Мой дядя в свою московскую квартиру вернулся лишь десятилетие спустя, выйдя на пенсию. Волнения, связанные с устройством на работу в ГИТИС, сложный обмен комнаты в коммуналке и харьковской квартиры на самостоятельную квартиру в Москве, все пережитые ранее обиды и невзгоды, а также неустроенность быта привели к преждевременной его смерти. И хотя в некрологе, помещённом в "Вечерней Москве", его назвали "старейшим театральным деятелем", стариком он не был. Когда он умер, исполнилось ему только шестьдесят четыре года.
Хоронили дядю из Дома актёра. На похоронах было много видных деятелей театральной Москвы. С прощальным словом выступил Юрий Завадский. На похороны приехали налегке в октябрьские холода студенты из Харькова, пришлось искать для них тёплую одежду. Собрались старые друзья, в том числе и еврейские актёры, с ними дядя начинал работу как актёр в Минском еврейском театре.
Незадолго до смерти судьба подарила ему ещё одну встречу, встречу с юностью. О ней рассказал он мне сам, когда приехала я в командировку, и мы с ним вышли прогуляться по Пушкинской, за несколько месяцев до его кончины. Незадолго до этого в Москву приехала из Израиля делегация деятелей культуры, и среди них Хана Ровина, первая артистка первого театра на иврите "Габима", приехавшего в Палестину задолго до создания еврейского государства .Она тоже была ученицей Евгения Вахтангова, да и весь театр был создан под его руководством. Дядя , моложе её лет на девять, был её страстным поклонником. Она была его первой любовью. Он, тогда 20-летний юноша, нарисовал её портрет и назвал его "Моя мона Хана". Она, уже взрослая женщина, отвергла любовь мальчишки, но считала его своим другом.
Пригласить "заморскую гостью" в коммуналку на шестой этаж без лифта дядя, конечно, не мог. Они встретились в Доме дружбы с зарубежными странами. Он подарил Ровиной её портрет, который можно было передать лишь официальным путём. Получила она его через два года, когда его уже не было в живых.
А мне при нашей последней встрече отдал он подаренный ею медальон с изображением Израиля, как бы предопределив мой путь, о чём, конечно, никто из нас тогда не думал.

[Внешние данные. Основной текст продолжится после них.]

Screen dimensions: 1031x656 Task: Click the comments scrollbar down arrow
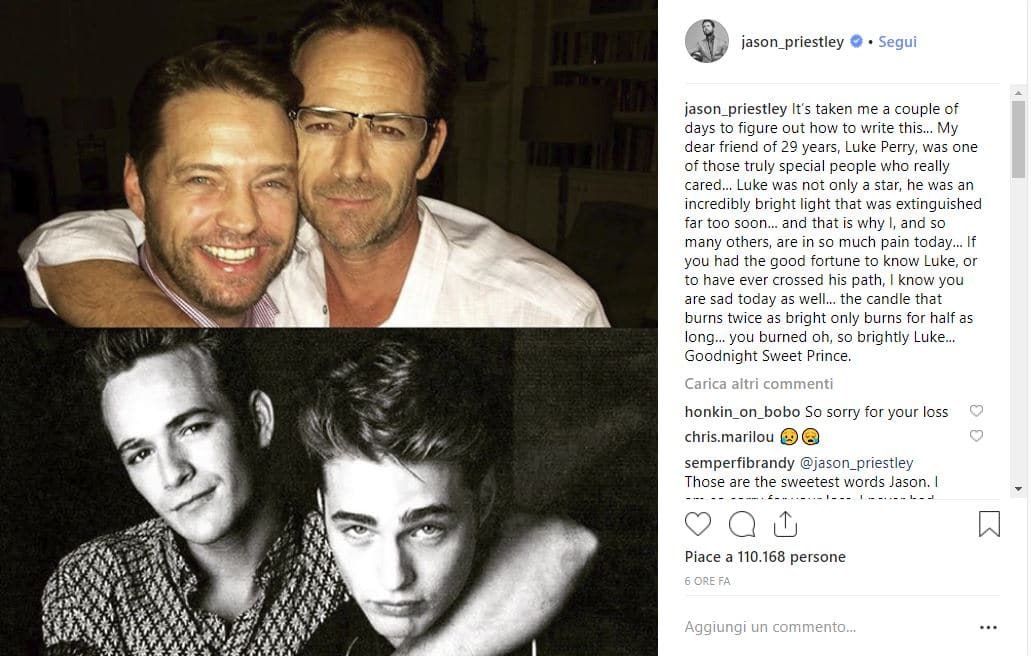[x=1018, y=489]
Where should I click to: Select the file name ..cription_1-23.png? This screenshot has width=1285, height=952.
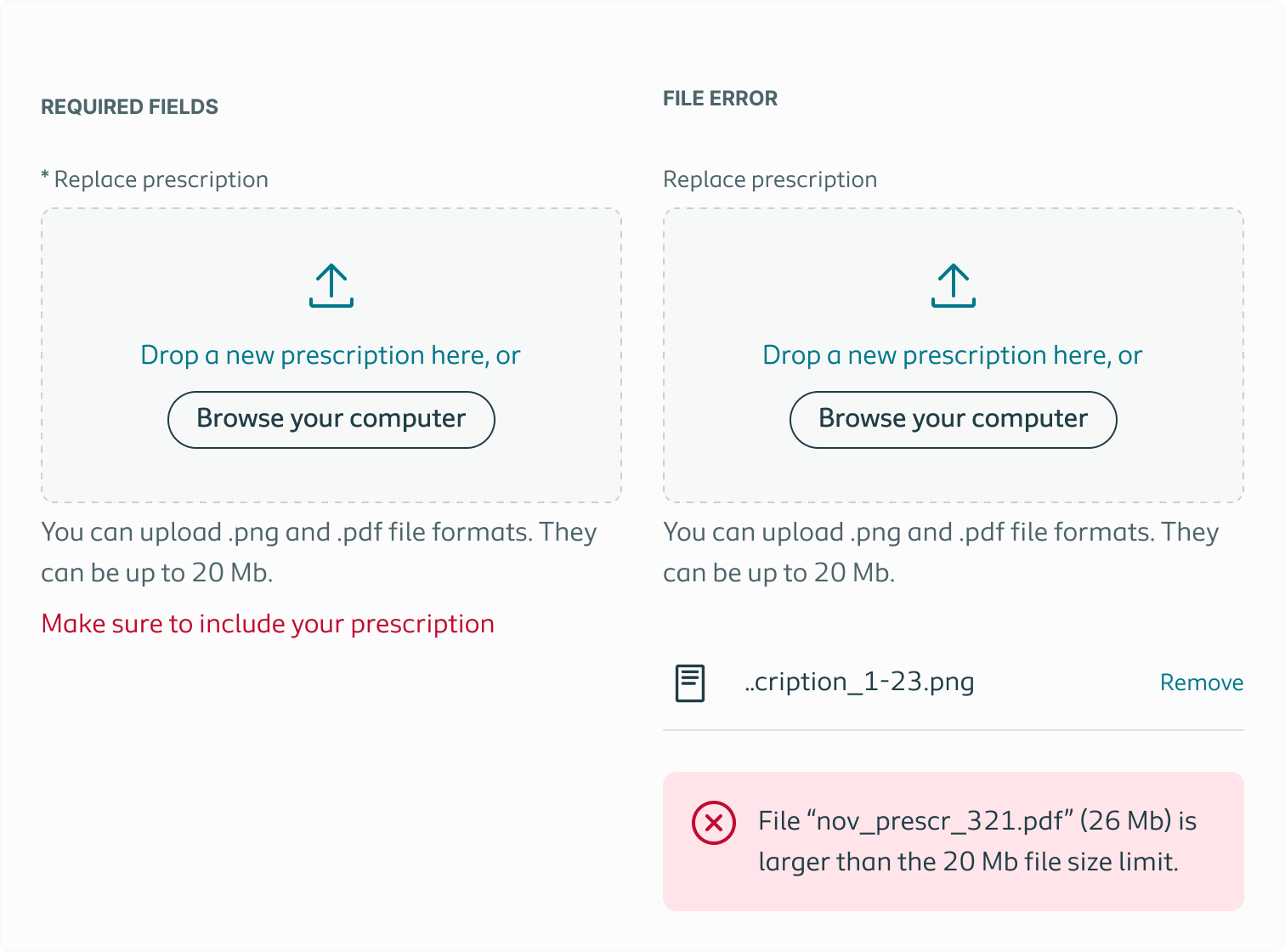pyautogui.click(x=860, y=681)
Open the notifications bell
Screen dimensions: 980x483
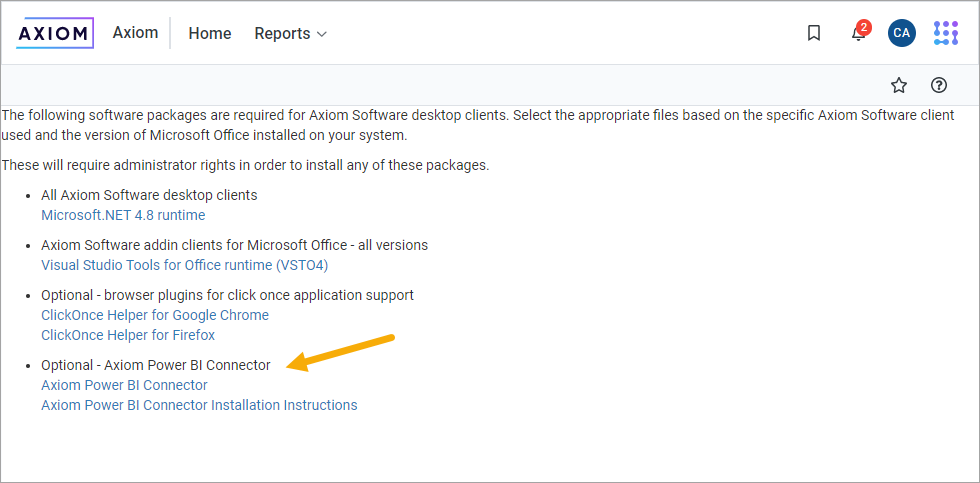[857, 34]
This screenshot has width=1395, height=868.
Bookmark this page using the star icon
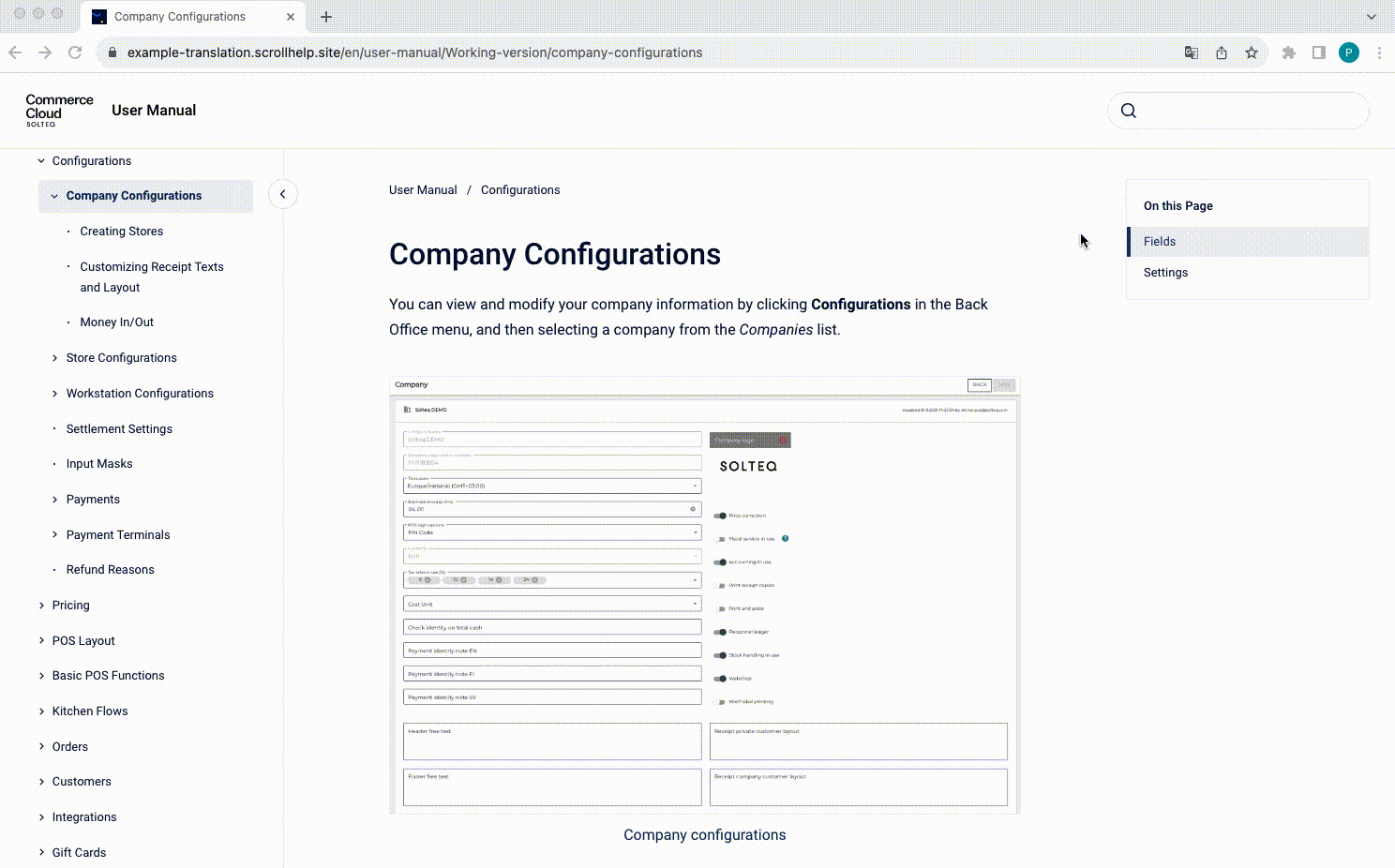click(x=1251, y=52)
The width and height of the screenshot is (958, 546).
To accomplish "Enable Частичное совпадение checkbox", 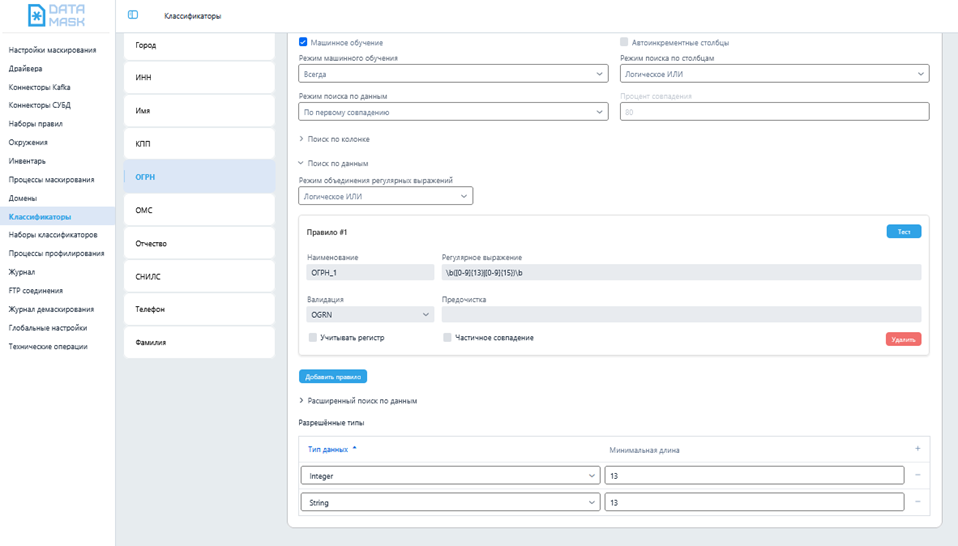I will pos(447,338).
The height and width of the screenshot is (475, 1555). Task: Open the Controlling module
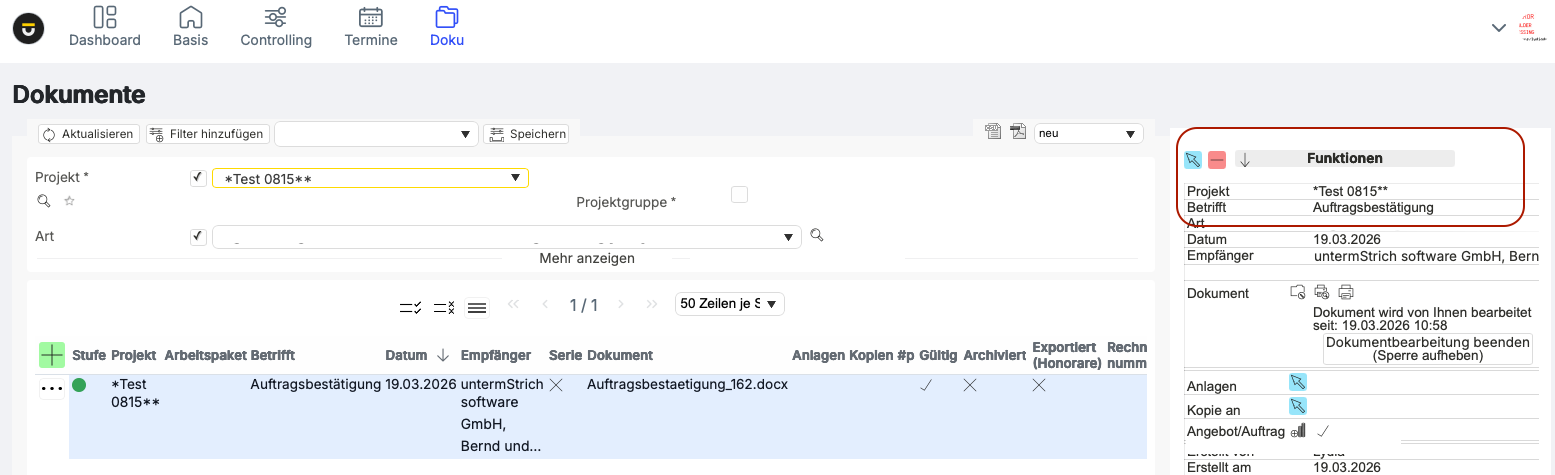(x=276, y=27)
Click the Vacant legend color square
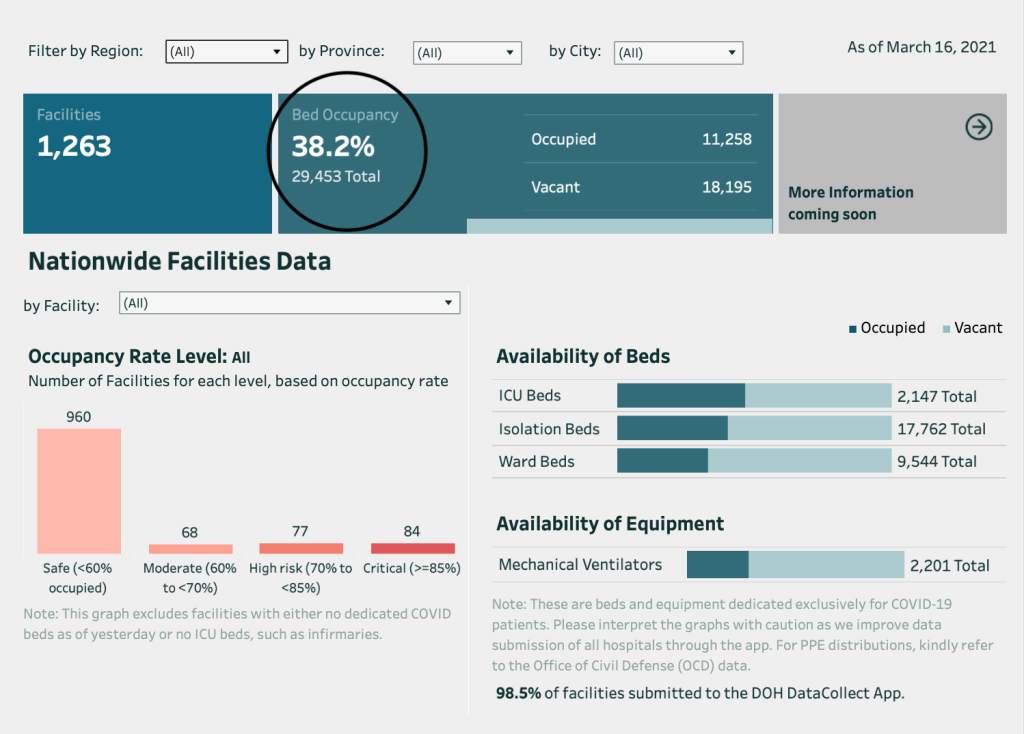 tap(947, 328)
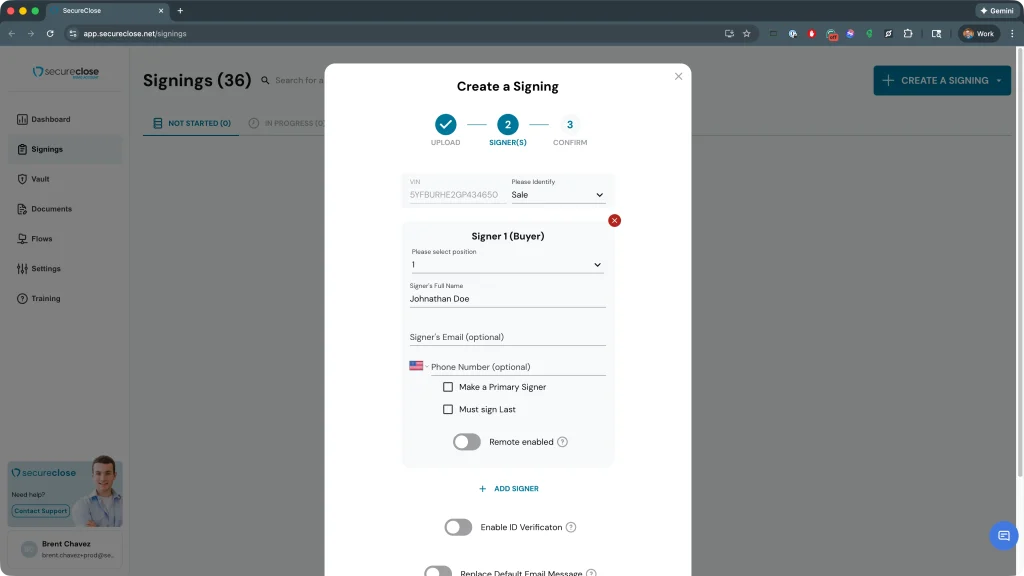The height and width of the screenshot is (576, 1024).
Task: Open the Dashboard sidebar icon
Action: click(22, 120)
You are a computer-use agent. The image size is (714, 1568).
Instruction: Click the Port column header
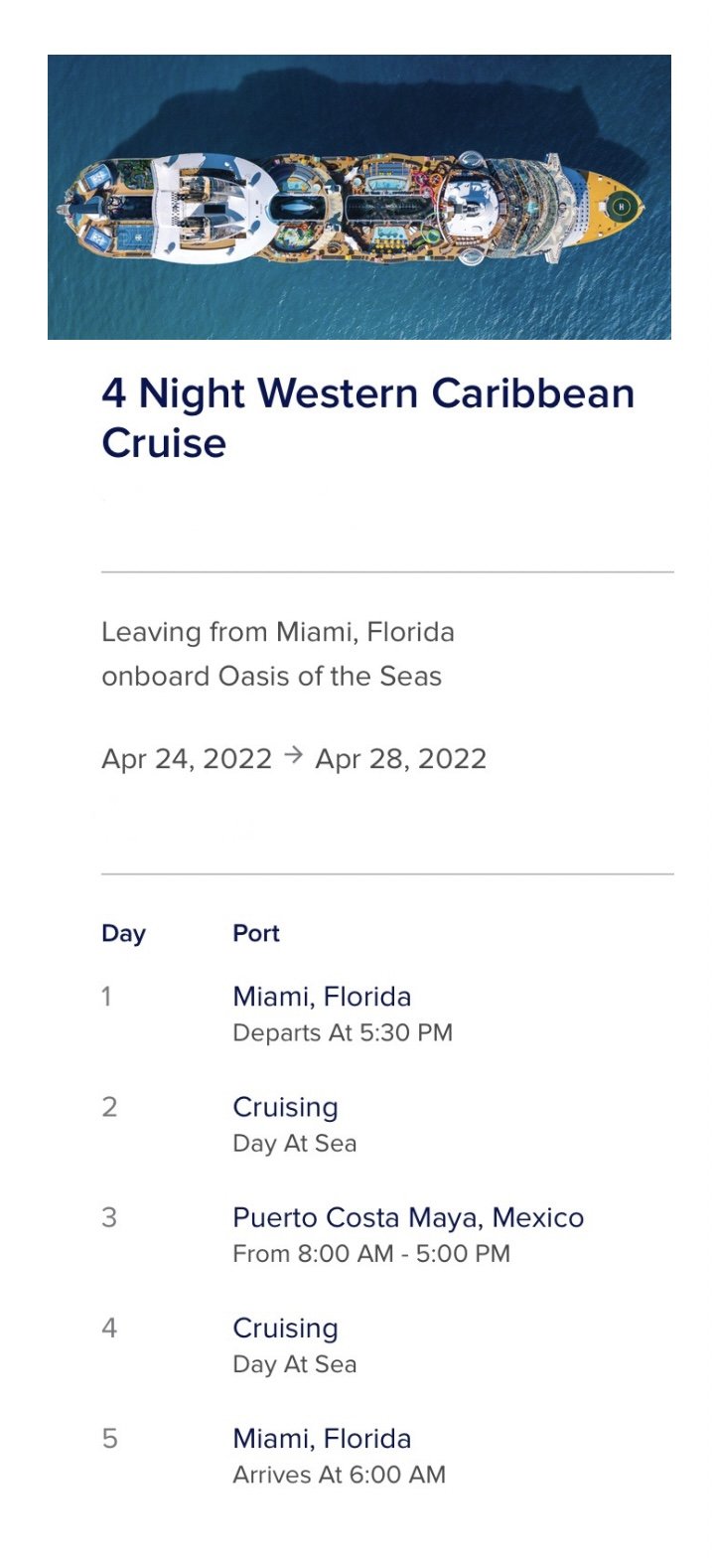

Поминки дяде справляли уже не в коммунальной, а в самостоятельной просторной квартире на Ленинском проспекте, куда переехала семья без него, пока он обследовался и умер в больнице, недалеко от их нового дома. Пожить ему в новой квартире не пришлось.
Последний покой мой любимый дядя, режиссёр, Народный артист Украины, Бенедикт Наумович Норд-Левин, обрёл в колумбарии Новодевичьего кладбища. Тоже посмертная
"коммуналка", хотя и почётная.
Послесловие
Разные люди, известные и неизвестные, со своими радостями и печалями, успехами и неудачами, со взлётами и падениями, с тревогами и надеждами, прошли через комму-налки. Мы вышли из них, и поэтому умеем лучше приспосабливаться, умеем ценить и прощать.Там прожили мы тяжёлые годы, но знали счастливые дни, за что вспомина-ем их и добром, хотя радуемся тому, что остались они лишь в нашей памяти и в нашем прошлом.